In one instance, a San Diego fusion center spent nearly $75,000 on 55 flat-screen televisions. When asked by investigators what the televisions were used for, fusion center officials said “open-source monitoring” – a law enforcement euphemism for watching the news.

The report was disputed by federal officials who had hailed fusion centers as vital to their counterterrorism efforts. Nonetheless, the scrutiny appears to have forced reforms at the Department of Homeland Security, as wells as efforts seemingly designed to assure a wary public that fusion centers play a vital role in law enforcement and disrupting terrorist plots. A section of the homeland security agency’s website is devoted to fusion center “Success Stories.” It includes one involving the MIAC, which received an intelligence summary about a suspect involved in the abduction and rape of a woman in Pennsylvania. The Maine State Police eventually notified the Royal Canadian Mounted Police that the man had fled the state. He was later arrested in New Brunswick.

Fusion centers remain the subject of controversy. Some intelligence reports developed through the centers have targeted supporters of former libertarian presidential candidate Ron Paul and, more recently, protesters involved in the Black Lives Matter movement.
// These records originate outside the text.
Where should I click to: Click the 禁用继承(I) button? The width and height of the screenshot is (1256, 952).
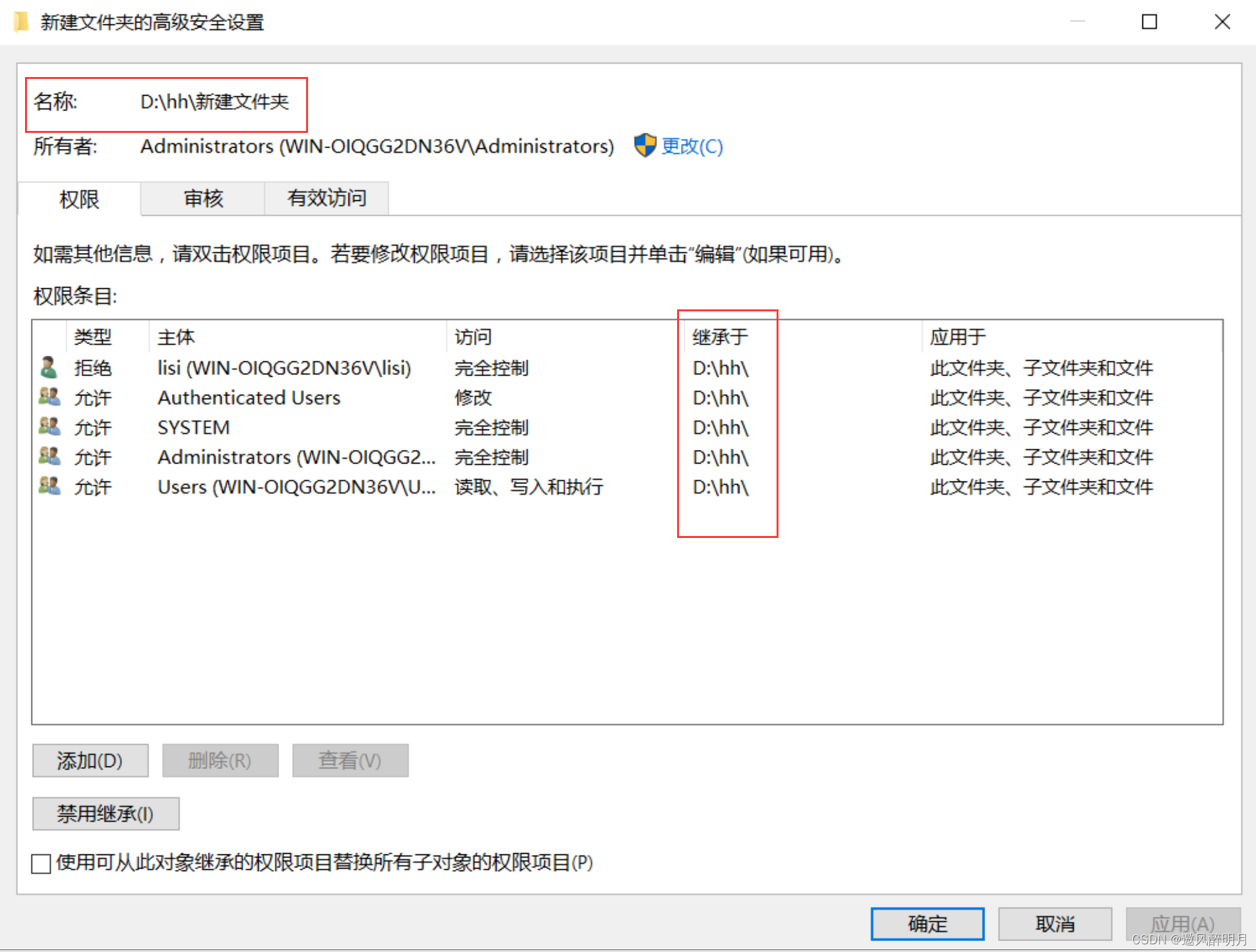point(105,814)
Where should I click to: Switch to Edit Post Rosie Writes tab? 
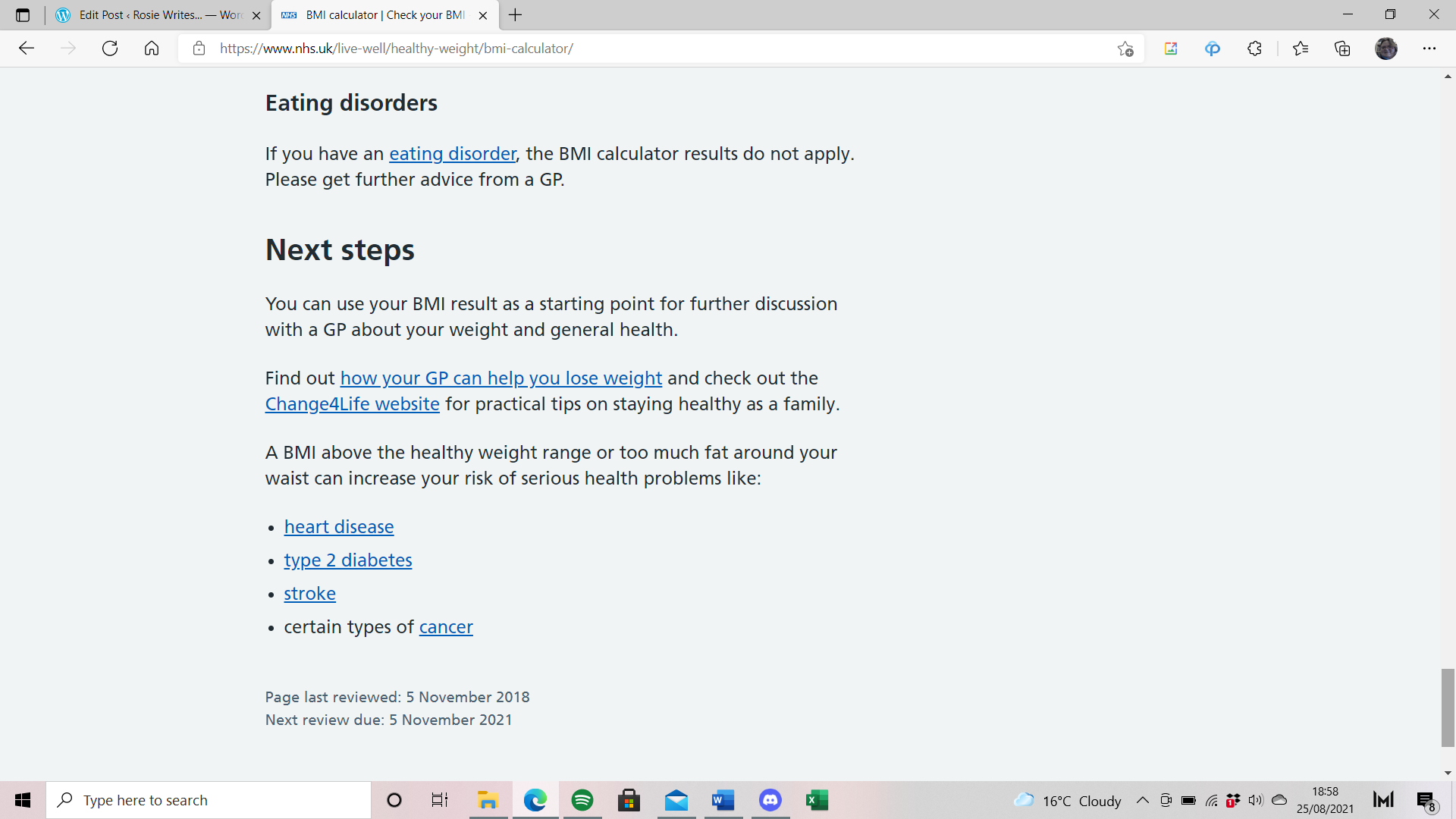coord(159,15)
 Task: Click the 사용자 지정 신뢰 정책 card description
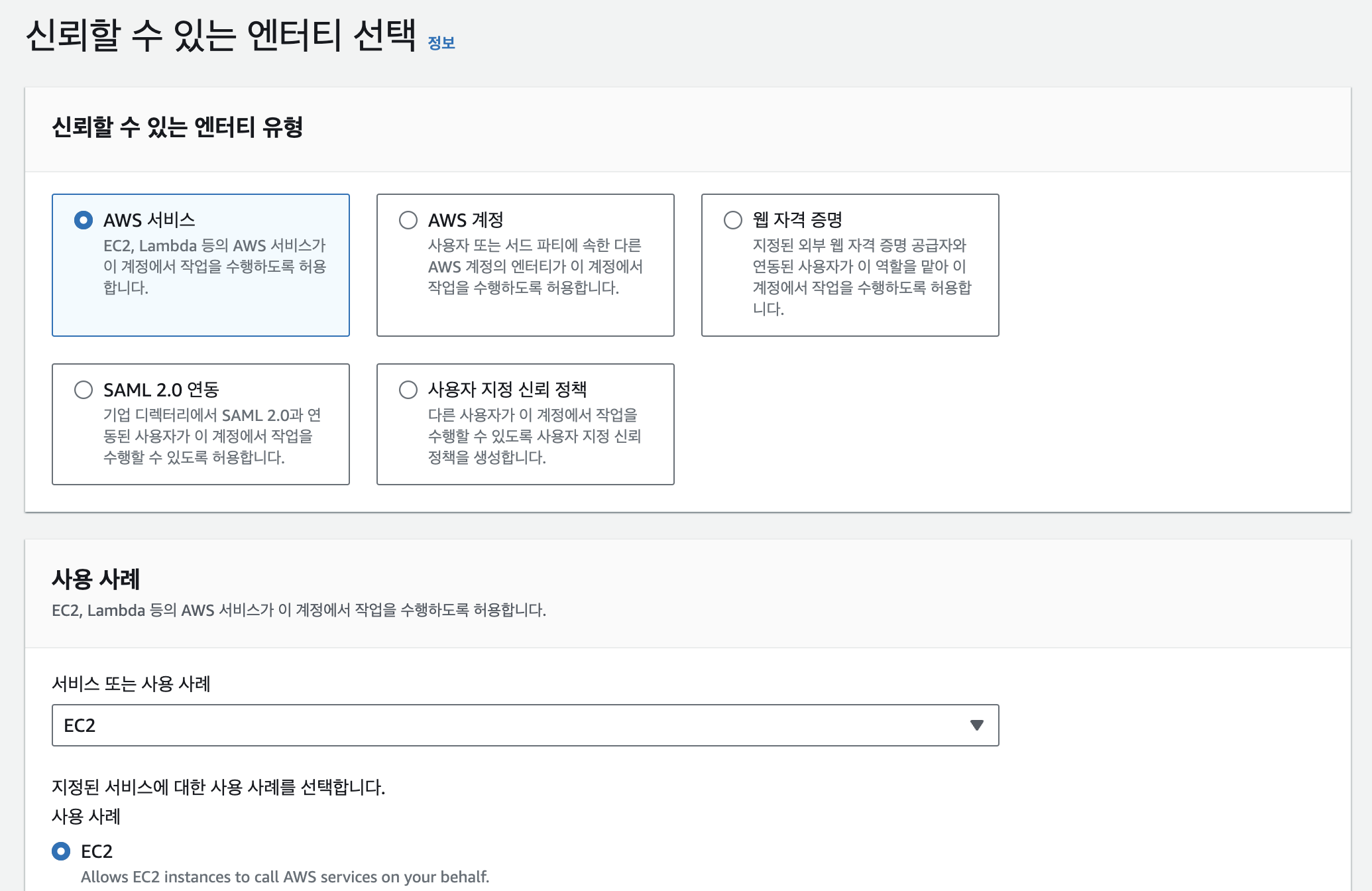pos(534,436)
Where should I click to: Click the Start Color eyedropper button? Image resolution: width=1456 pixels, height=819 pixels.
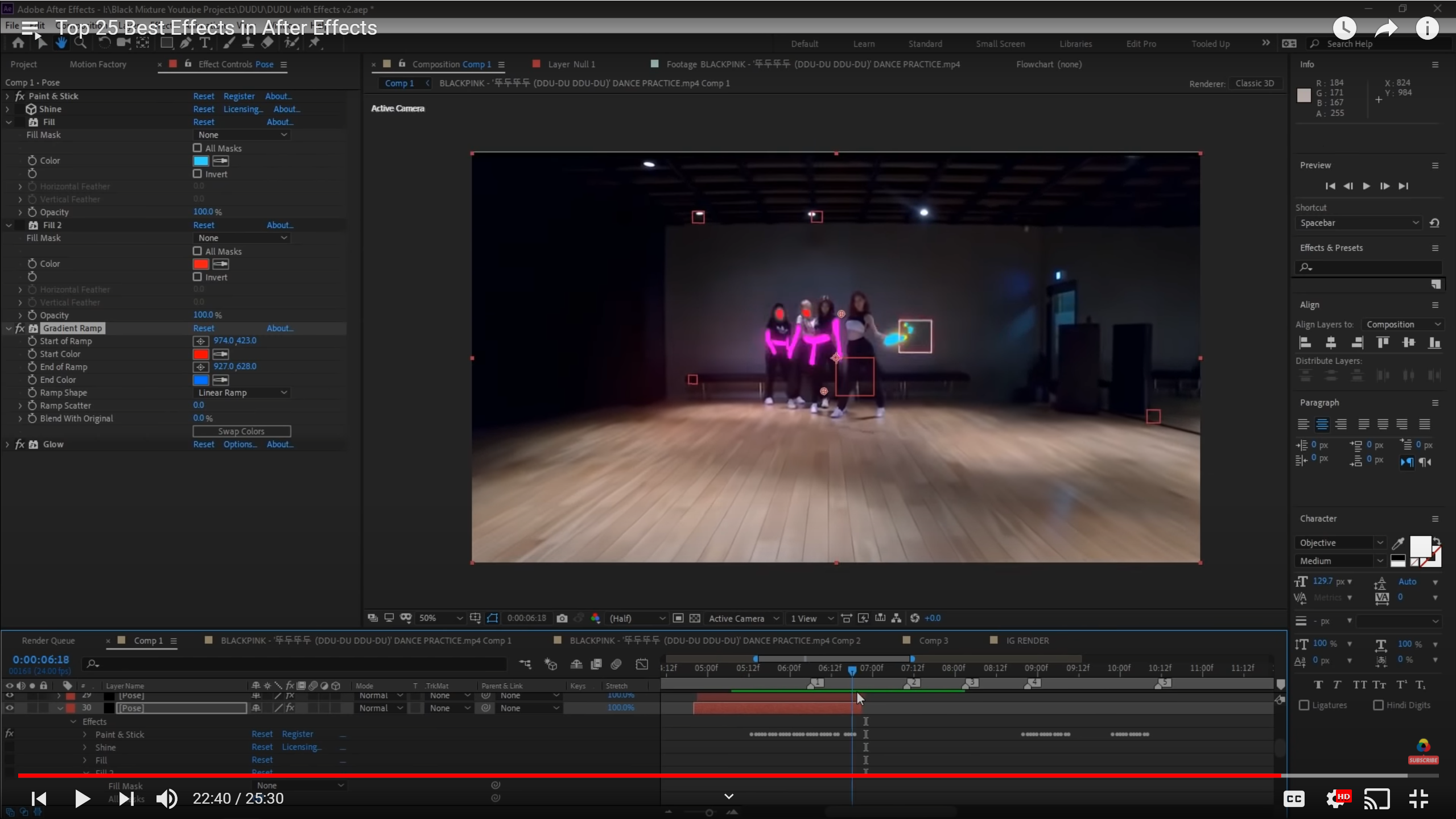pyautogui.click(x=221, y=354)
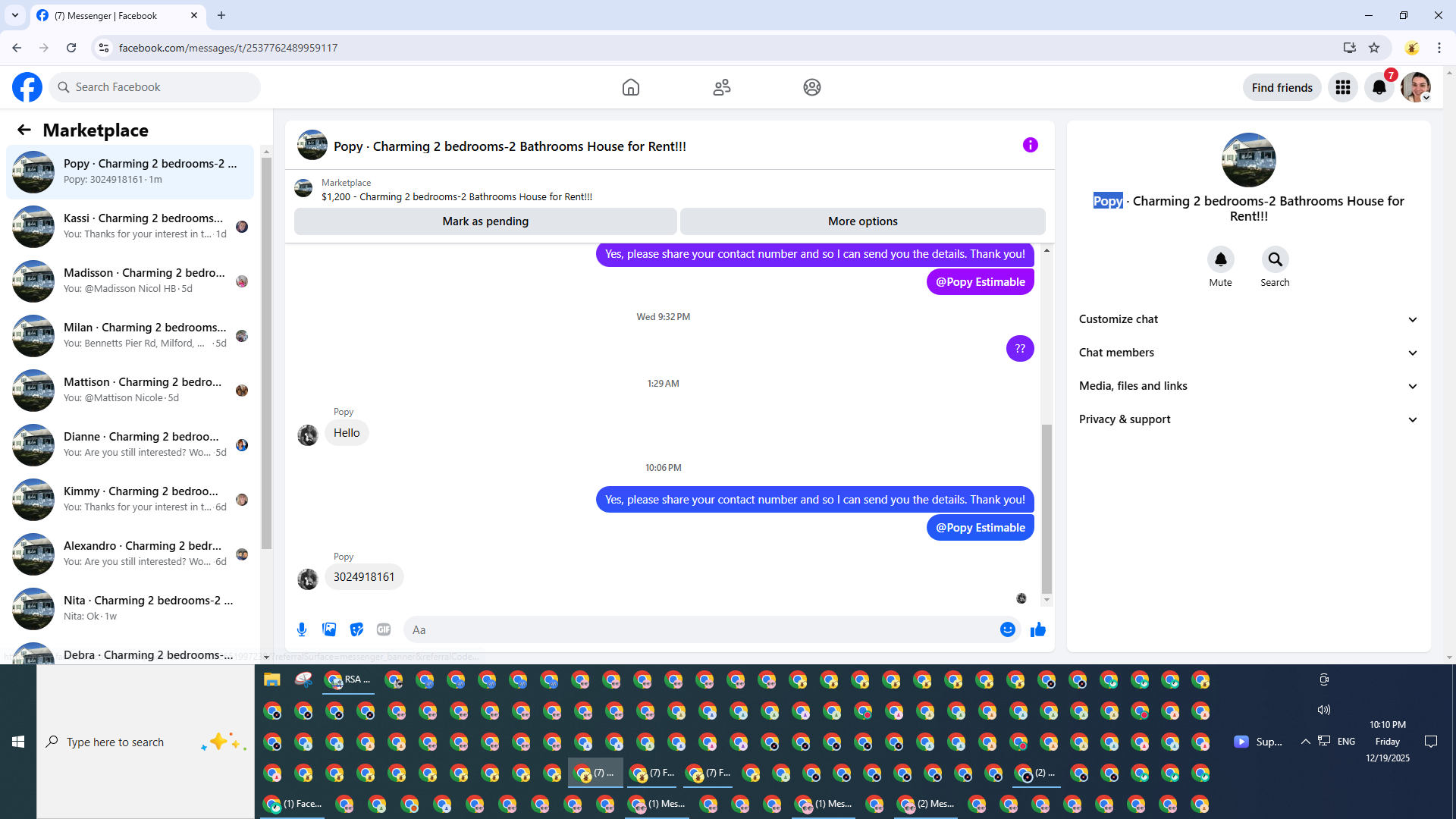
Task: Open the Facebook menu grid icon
Action: [x=1342, y=87]
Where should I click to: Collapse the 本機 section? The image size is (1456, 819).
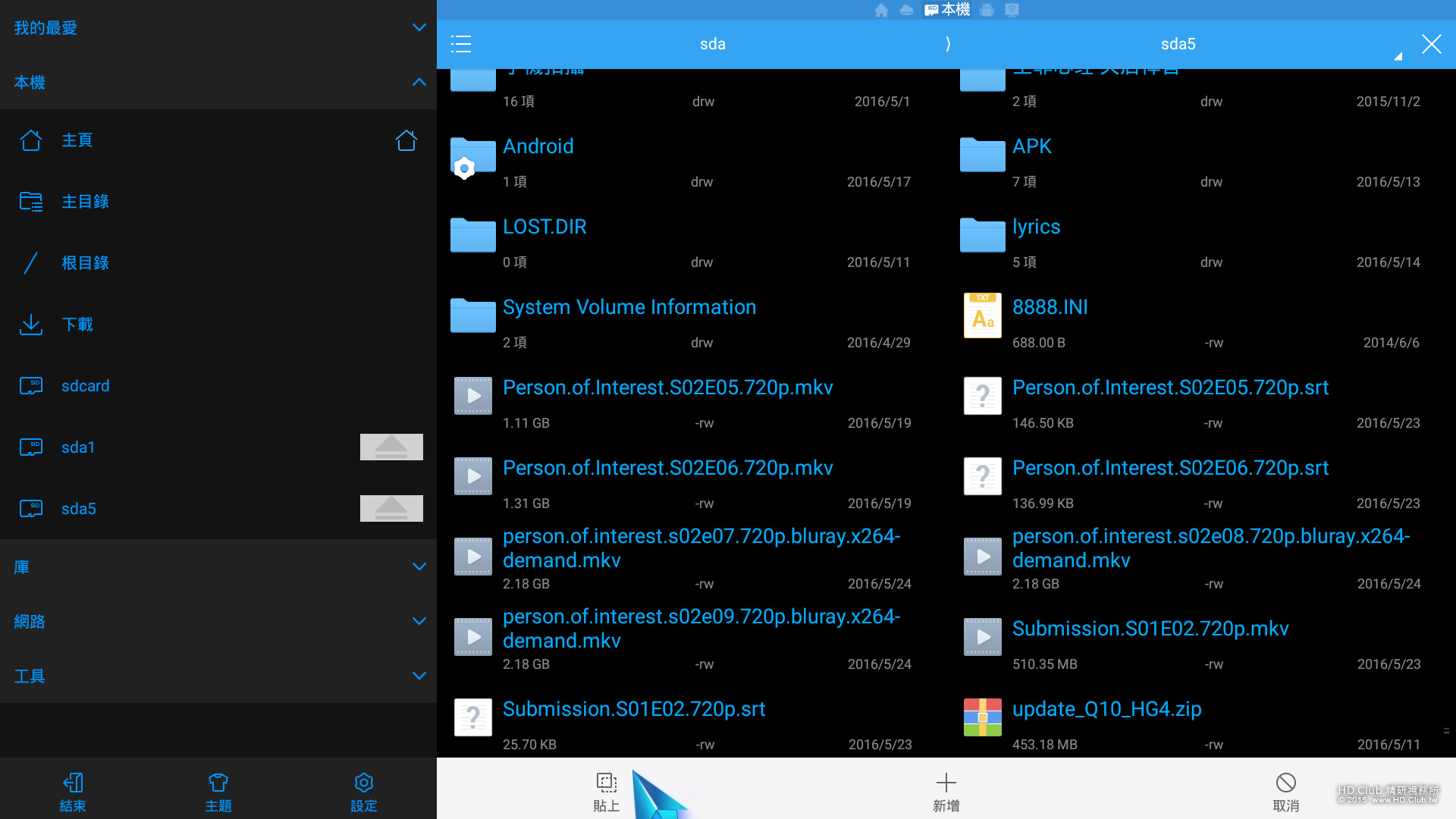click(x=419, y=83)
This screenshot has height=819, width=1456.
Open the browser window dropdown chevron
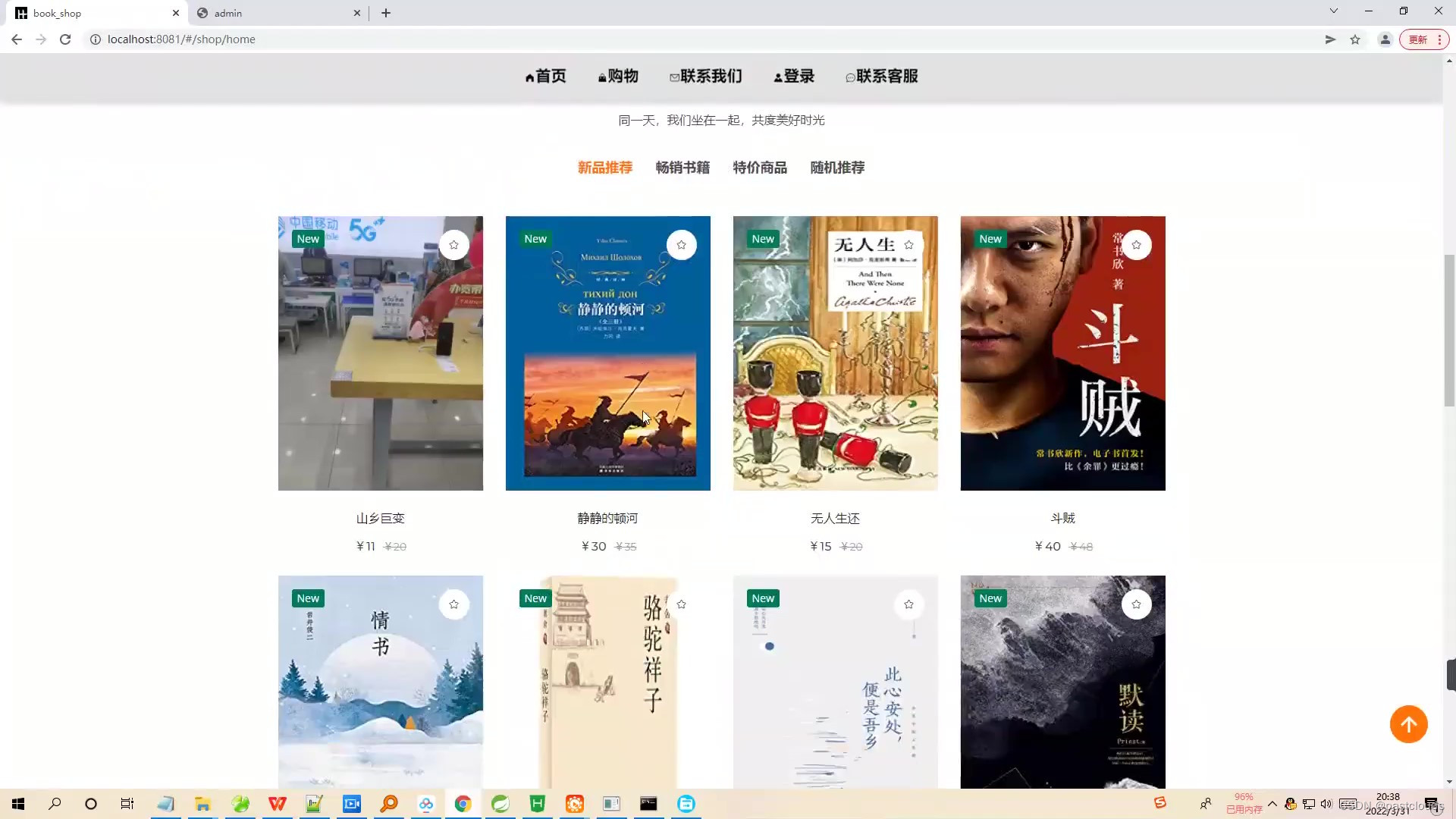(x=1332, y=11)
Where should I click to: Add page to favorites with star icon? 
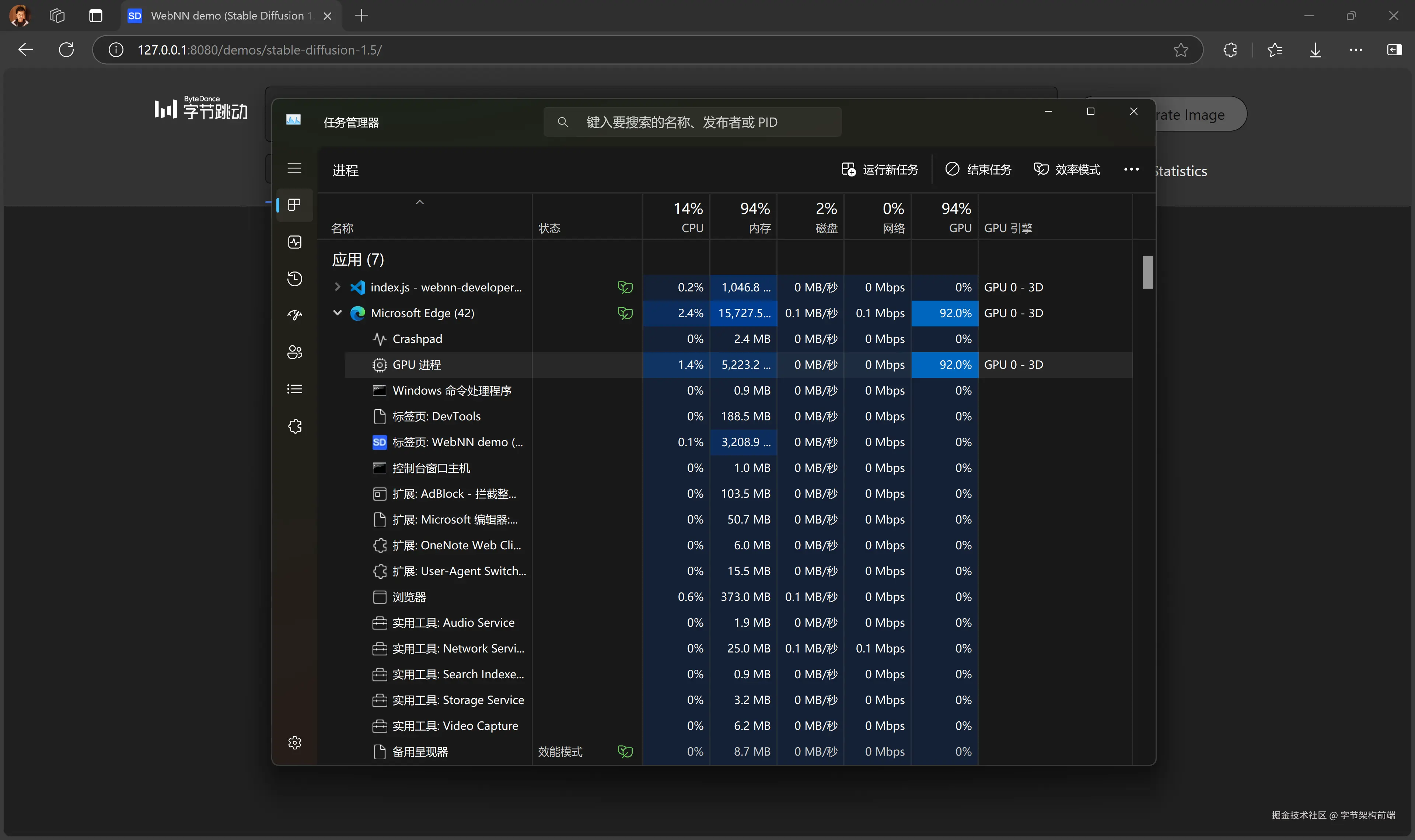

A 2014 audit by the Government Accountability Office, the watchdog agency for Congress, found that the Department of Homeland Security “cannot accurately account for federal funds provided to states to support these centers.”

All of that is cause for concern, said Heiden, who worries that the MIAC will only lead to the imprisonment of drug users and those who have sold drugs while not solving the root of the drug problem.

“There’s a concern in Maine about drugs and drug addiction and the danger that poses to the health and safety of people who live here,” he said. “But it’s not a problem we’re going to arrest our way out of. This is a problem that requires a public health solution.”